Saat itu, hubunganku sama Cece bisa dibilang baik-baik aja. Kami sama-sama menikmati waktu bersama sambil nunggu waktu kelulusan. Di saat-saat kayak gitu, aku kehilangan sosok yang menjadi panutanku sejauh ini.
Antara kehilangan atau memang gak seharusnya aku punya dia.
Iya, itu Ayah atau yang sekarang aku sebut Papa.
Ayah jarang di rumah karena pekerjaannya, dia yang sibuk dan aku memakluminya. Ayah waktu itu pulang lebih cepat, biasanya seminggu sekali tapi waktu itu baru tiga hari dan dia ada di rumah. Ada yang aneh waktu itu, selalu ada motor yang penggunanya pakai helm yang menutupi seluruh wajahnya setiap Ayah pulang. Aku sadar karena aku selalu sambut Ayah kalau pulang. Tapi, karena motor itu jarang berhenti di sekitar rumah, aku selalu mikir kalau memang dia tinggal sekitar sini dan jam pulangnya barengan sama Ayah.
Kami menjalani rutinitas seperti biasanya, yang berbeda cuma kehadiran Ayah di rumah yang lebih lama dari biasanya. Di hari ketiga Ayah pulang ke rumah, aku gak sempat nyambut karena pulang telat habis perpisahan sama teman satu eskul. Gantian, jadi aku yang disambut sama mereka berdua.
Waktu makan malam, ada orang yang tiba-tiba masuk ke rumah tanpa salam sama sekali. Dia langsung berjalan ngedeket ke Ayah seraya nunjuk tepat di depan wajahnya.

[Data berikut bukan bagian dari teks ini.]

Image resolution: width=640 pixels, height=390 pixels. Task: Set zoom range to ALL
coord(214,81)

“Jadi ini alasan Papa jarang pulang ke rumah?”
Iya, itu Mas Hoshi.
Ralat.
Itu Mas Soonyoung.
Mereka berdua bertengkar. Aku sempat membela Ayah karena waktu itu aku gak tahu sama sekali kenapa Mas Soon tiba-tiba berkata kayak gitu. Melihat Ibu yang cuma diam tanpa marah sama sekali, ngebuat aku yakin kalau cuma aku yang gak tahu sama sekali persoalan itu.

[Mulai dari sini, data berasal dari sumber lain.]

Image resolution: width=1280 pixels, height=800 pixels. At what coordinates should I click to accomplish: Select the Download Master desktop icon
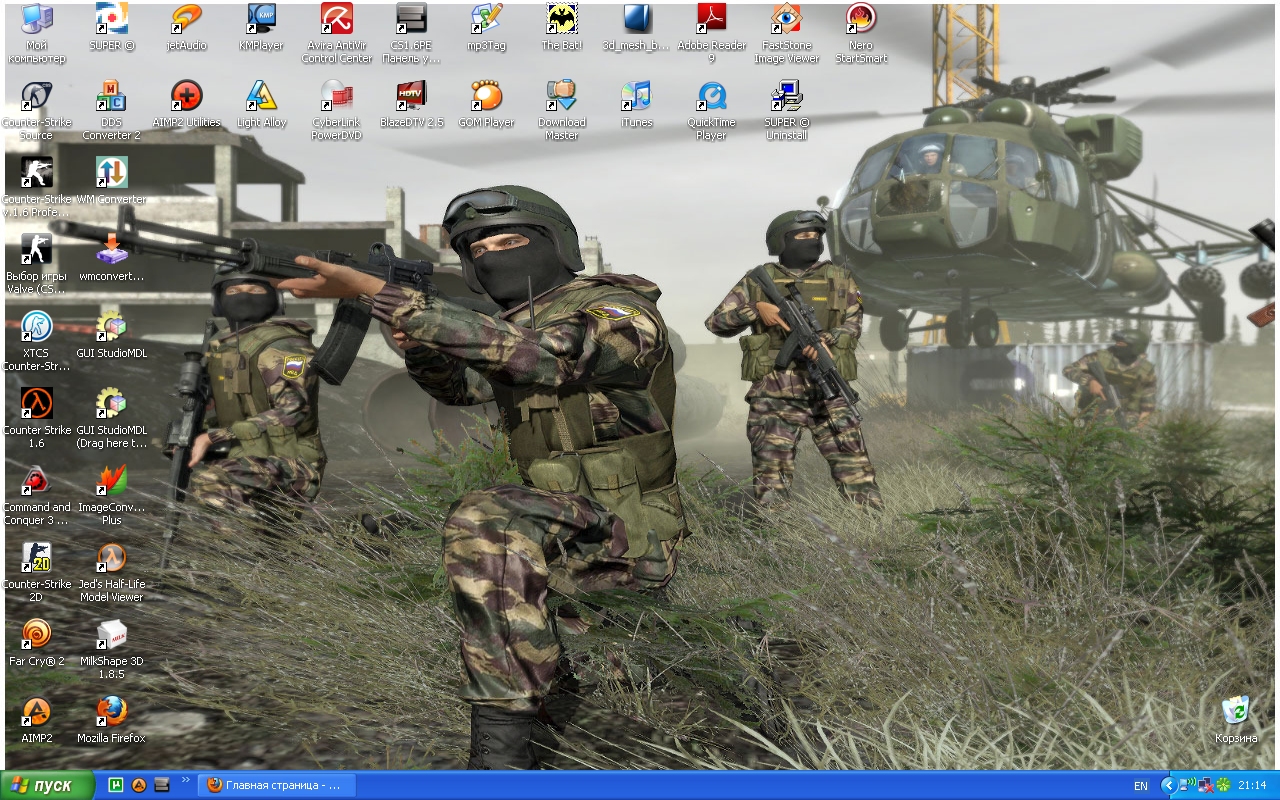[561, 98]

Pertengkaran mereka berdua adalah memori paling buruk buatku. Bahkan Mas Soon sempat teriak, “Gara-gara lo keluarga gue hancur!” ke arahku.
Setelah di dorong Ayah supaya Mas Soon pergi dari rumah, Ayah langsung berlutut di hadapanku. Banyak kata maaf yang keluar dari mulutnya. Gak lama setelahnya, Ibu ikut bersikap demikian.

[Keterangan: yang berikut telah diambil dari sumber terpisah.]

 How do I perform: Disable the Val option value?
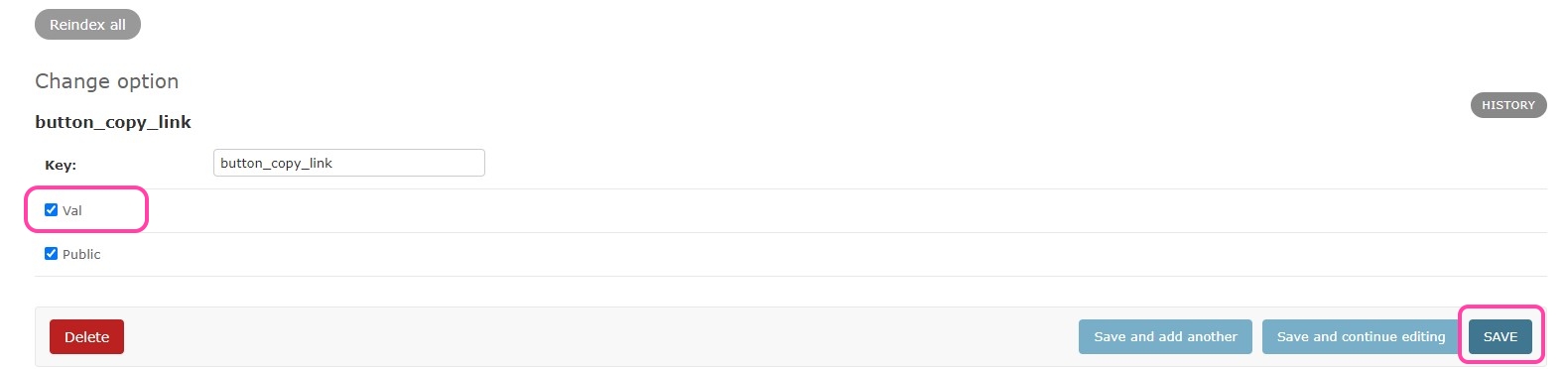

Saat itu aku gak bisa balas omongan mereka. Di pikiranku cuma terlintas bahwa aku adalah anak hasil perselingkuhan.
Ayah sama Ibu memang menikah karena kehadiranku yang gak direncanakan, itu setelah Ayah menikah empat tahun sama ibunya Mas Soon, dan tanpa persetujuan dia. Sepertinya konflik ini memang hanya diketahui oleh para orangtua aja. Ngelihat reaksi Mas Soon, kayaknya dia juga baru tahu karena curiga sama Ayah.
Di hari itu, aku seakan kehilangan sosok Ayah yang selama ini aku bangga-banggakan.
Terlebih, gak lama setelah itu kami dapat kabar kalau Mas Soon kecelakaan.
Mas Soonyoung yang dibawa Ayah ke Jepang, dan kemudian mereka nyuruh aku buat tutup mulut soal anak pertama Ayah itu. Aku gak tahu kalau mereka malsuin kematian dia. Aku cuma tahu kalau Mas Soon bakal ganti nama jadi Hoshi seolah dia memang besar di sana.
Kehilangan keduaku terjadi disaat pikiranku masih terisi hal-hal yang udah kuceritain sebelumnya.
Dalam keadaan yang cukup menekan, Cece ngehindar tiba-tiba dariku. Padahal kehadirannya ngebuat aku gak terlalu fokus sama luka yang ada.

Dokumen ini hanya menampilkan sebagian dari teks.